Terez Goldberger Kalman
Terez came from a religious Jewish family. She and her husband, Samuel, raised eight children in Satoraljaujhely, in northeastern Hungary. The Kalmans lived on the outskirts of the city, and in the 1920s they ran a canteen for the soldiers who lived in the nearby barracks. The Kalmans were proud Hungarians; one of their sons had died in World War I.
1933-39: Since Samuel died a few years ago, I've been alone here in my house in Satoraljaujhely. Many of my children live nearby, though, so my home is often filled with the chatter of grandchildren. Right now, my son Ferenc's 10-year-old daughter Judith is visiting me. I don't see her very often because her parents live in another town. She is a sensitive girl who loves to recite Hungarian poetry and sing gypsy songs.

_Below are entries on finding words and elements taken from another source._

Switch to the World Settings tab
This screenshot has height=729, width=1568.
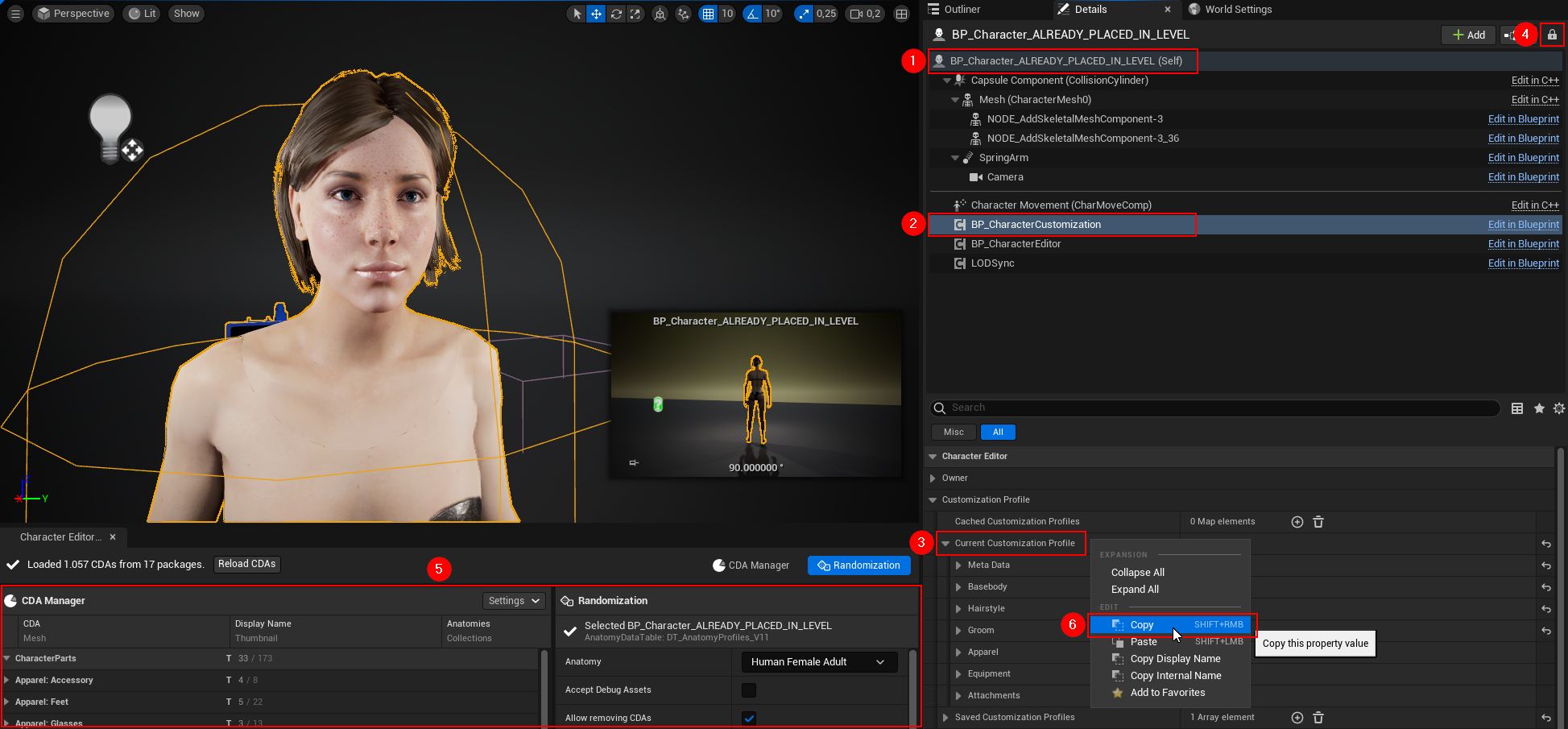(1237, 10)
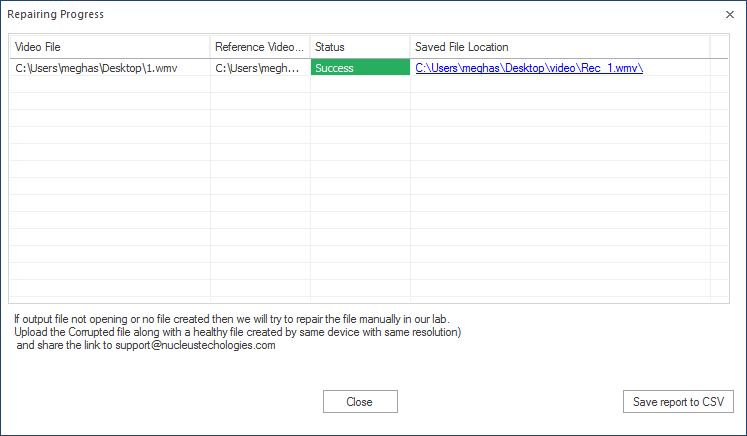The image size is (747, 436).
Task: Click the Close button
Action: pos(360,402)
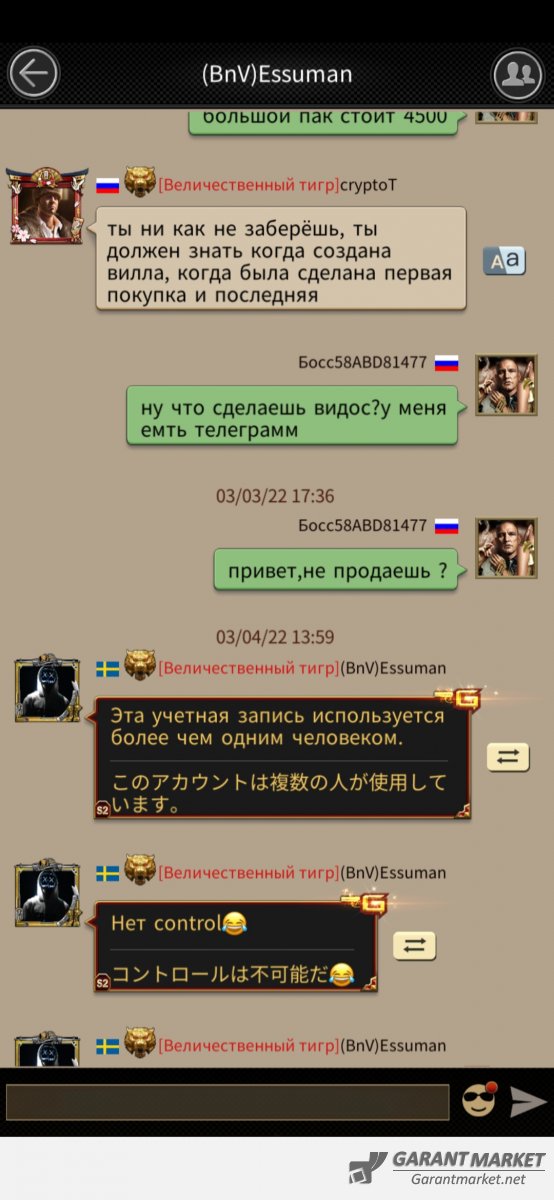Click the message text input field
The height and width of the screenshot is (1200, 554).
pyautogui.click(x=228, y=1102)
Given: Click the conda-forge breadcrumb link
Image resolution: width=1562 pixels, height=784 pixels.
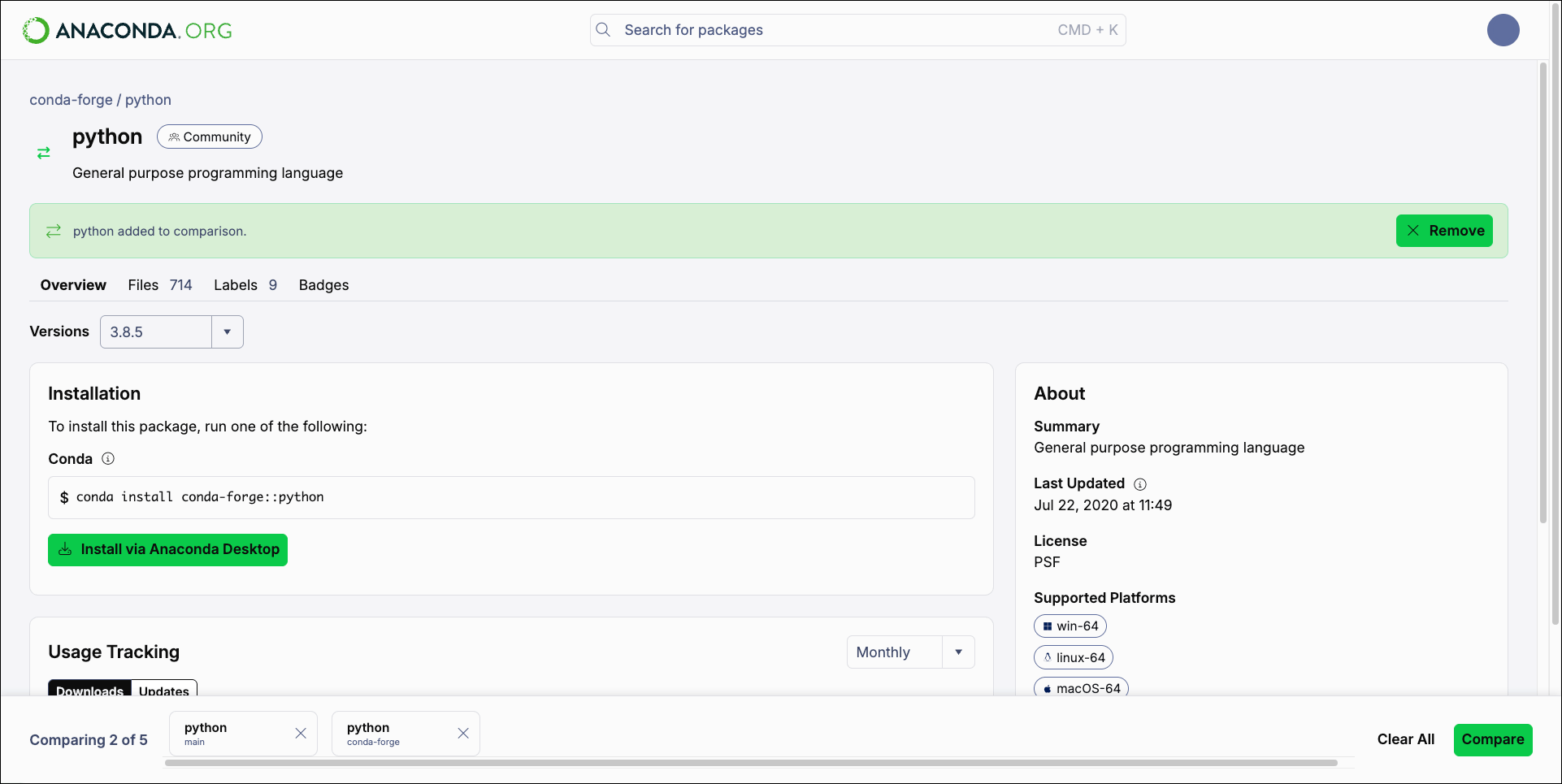Looking at the screenshot, I should click(72, 100).
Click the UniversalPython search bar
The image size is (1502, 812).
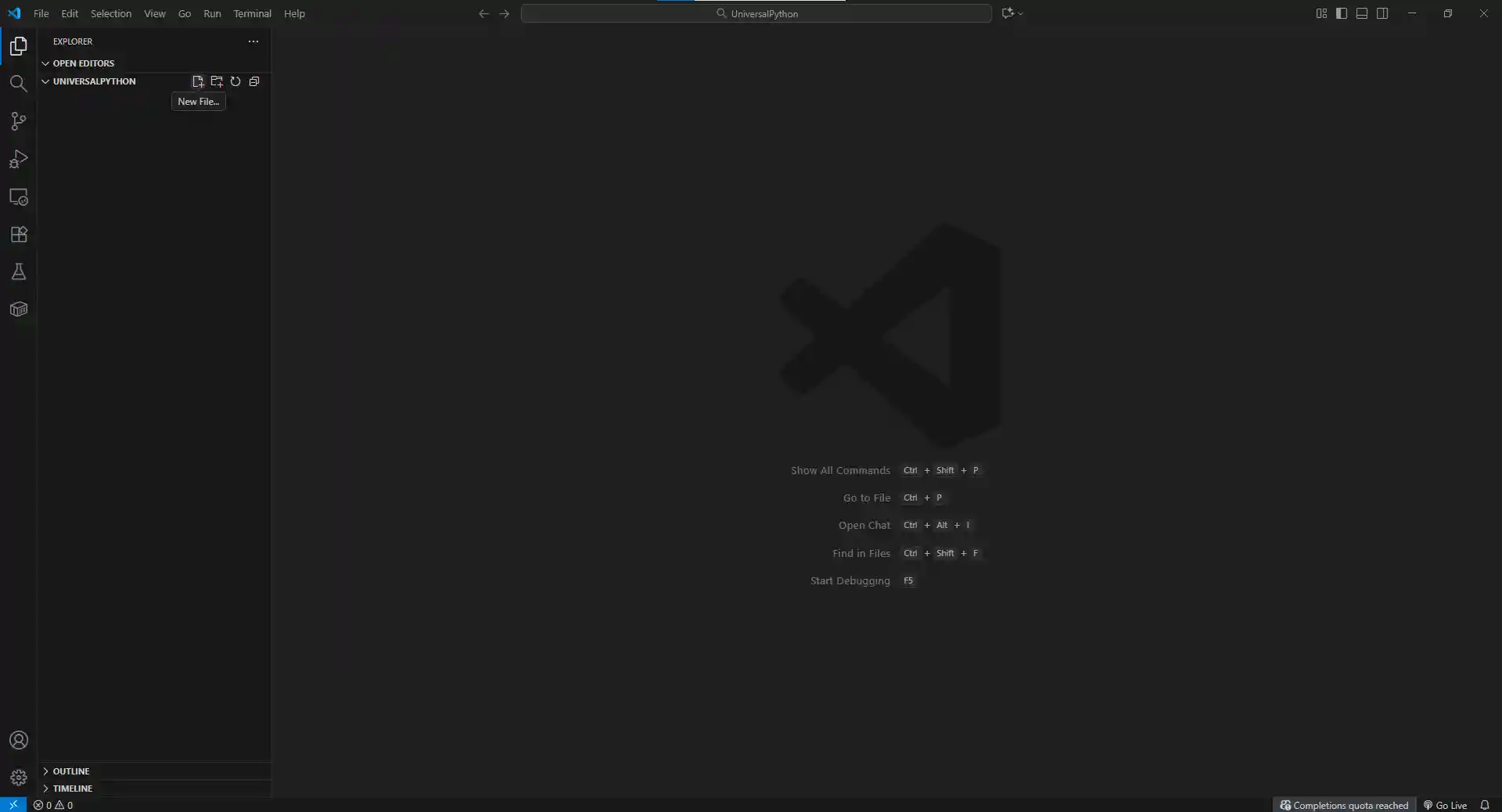point(756,13)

1940-44: It's been four weeks since German troops occupied Hungary. The roundup of Jews into ghettos in northeastern Hungary began one month after the occupation, on the first day of the Jewish holiday of Passover. Officials have publicly justified the operation on grounds of military security. When the Hungarian gendarmes came to my house earlier tonight to tell me I'd have to leave tomorrow for the ghetto in Satoraljaujhely, I told them that the country ought to be ashamed to be afraid of a 93-year-old woman.
The following morning, the gendarmes went to take Terez from her house and found her dead. She was buried next to her husband's grave in Satoraljaujhely.